Masivo despliegue policial, detectores de metales, prohibición de carteles, vigilancia extrema en el perímetro de la Quinta Vergara, ausencia de carabineros en el interior de la Quinta Vergara, y un nuevo horario de inicio (21.15 horas), serán algunas de las medidas que se han tomado para el 61° Festival de Viña que parte este domingo con la sombra del estallido social del 18/10 como un factor amenazante para su desarrollo.

Mensajes en redes sociales, actividades paralelas, hallazgos de material inflamable en las cercanías del escenario, convocatorias a protestas y un fuerte cuestionamiento a las autoridades locales, definen un escenario áspero en las tribunas, accesos, calles laterales y también en el escenario. La reaparición de los conceptos como censura, línea editorial, empatía y demandas sociales han orientado las primeras conferencias de prensa, donde el qué se hará ha pasado a un segundo plano, por debajo del cómo lo harán, ante hechos inesperados que alteren el normal desarrollo del certamen musical. “Que sea una fiesta”, ha sido el llamado de los productores, la respuesta es “una fiesta para quien”.

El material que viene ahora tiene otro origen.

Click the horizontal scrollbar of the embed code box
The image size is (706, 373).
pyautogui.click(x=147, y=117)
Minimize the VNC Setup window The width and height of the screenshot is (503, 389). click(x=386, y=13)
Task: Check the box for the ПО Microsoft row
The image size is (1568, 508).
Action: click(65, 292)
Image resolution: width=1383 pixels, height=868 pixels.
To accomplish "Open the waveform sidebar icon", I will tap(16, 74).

Con el plebiscito del 26 de abril en la agenda cercana, las medidas iniciales también estuvieron cercadas por la iluminación del cerro colindante de la Quinta Vergara y el refuerzo en el número de cámaras de vigilancia y guardias de seguridad en el recinto.

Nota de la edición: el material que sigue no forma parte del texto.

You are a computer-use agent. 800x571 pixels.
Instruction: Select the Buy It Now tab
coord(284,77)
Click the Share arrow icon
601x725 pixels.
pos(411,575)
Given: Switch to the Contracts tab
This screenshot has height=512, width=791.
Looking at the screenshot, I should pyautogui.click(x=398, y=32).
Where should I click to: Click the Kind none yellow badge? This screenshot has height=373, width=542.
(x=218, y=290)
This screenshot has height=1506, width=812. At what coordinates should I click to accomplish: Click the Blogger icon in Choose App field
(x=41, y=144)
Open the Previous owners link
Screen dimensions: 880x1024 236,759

La seguridad dentro y fuera del recinto, estará representada por funcionarios de Carabineros y la Policía de Investigaciones, la que tomará un rol preponderante en el perímetro interno, fundamentalmente en el control de posibles disturbios y revisión de elementos llevados por el público.

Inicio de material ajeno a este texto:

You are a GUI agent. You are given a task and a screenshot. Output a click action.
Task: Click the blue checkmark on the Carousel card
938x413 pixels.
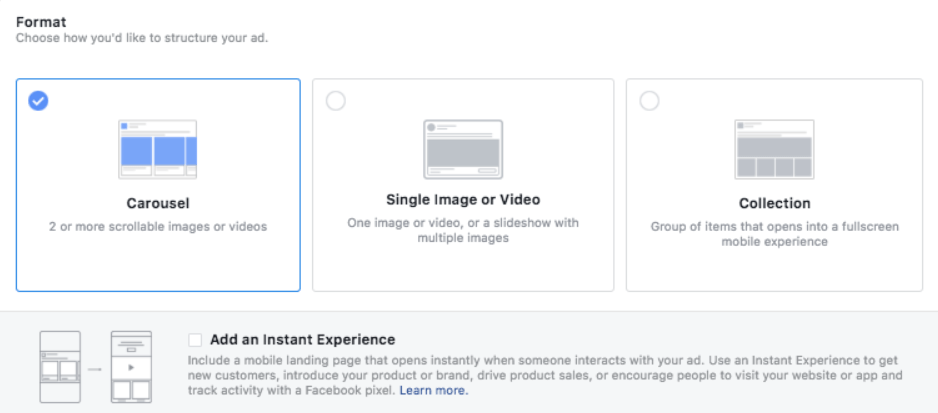pyautogui.click(x=38, y=101)
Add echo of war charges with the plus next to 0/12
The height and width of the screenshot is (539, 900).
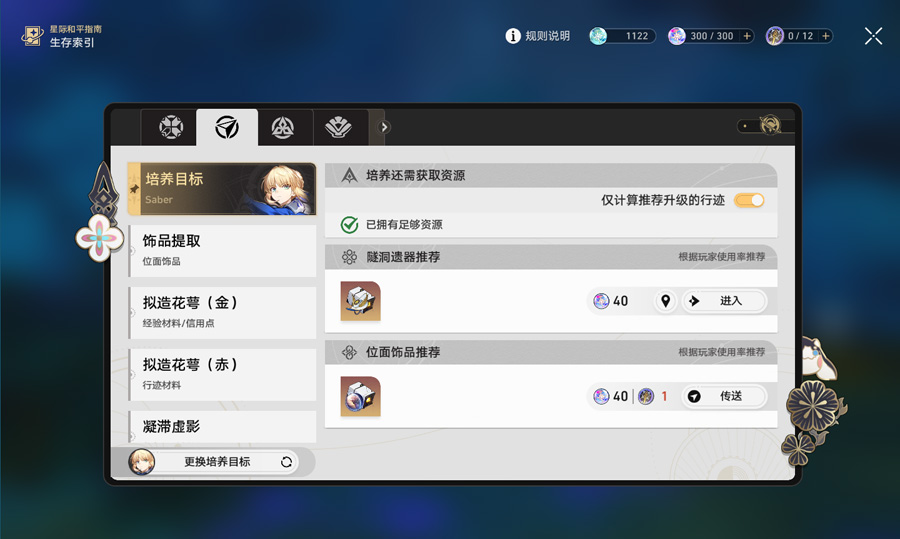pyautogui.click(x=825, y=36)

La alcaldesa de Viña del Mar, Virginia Reginato, ha tomado una posición secundaria, haciendo un llamado a manifestarse en paz, a respetar a los vecinos del entorno y a cuidar el espectáculo, ícono veraniego del país y latinoamérica en esta época del año. “Queremos que la gente disfrute del Festival, pueda volver a sus casas como corresponde y puedan llegar al festival a pasarlo bien”, mencionó la jefa comunal.

Y aunque fue descartado por la empresa Punto Ticket, existe preocupación por un posible monitoreo de inteligencia a los asistentes, a través de los boletos comprados para las distintas locaciones, tanto en galería como platea y palco. El riesgo es alto, ya que revisar los datos de los compradores violaría la ley 19.625 que protege los datos digitales de las personas. “PuntoTicket no ha entregado ningún dato personal de los asistentes a Viña del Mar 2020, ya que respeta la normativa legal vigente”, apuntaron.

Lo que no podrán controlar es la posible presencia del “hit del verano”, que nació en las tribunas futboleras, que se traspasó a los distintos festivales regionales en provincias y que con seguridad llegará a la Quinta Vergara, con el Presidente Sebastián Piñera como depositario de la molestia popular, fundamentalmente por su posible responsabilidad en las violaciones a los derechos humanos vividas desde el primer día del estallido.

Y en el escenario habrá que estar atentos a lo que digan los artistas, con el humor como parámetro importante, fundamentalmente a la hora de “empatizar” con el público. Stefan Kramer y Pedro Ruminot corren con ventaja en esta línea, el resto, especialmente Ernesto Belloni, son una gran incógnita. Y en cuanto a los restantes artistas, claramento Mon Laferte lleva el estandarte, acompañada de Francisca Valenzuela y los cantantes chilenos de la competencia, que este año puede tener un valor inesperado. Los restantes, una incógnita.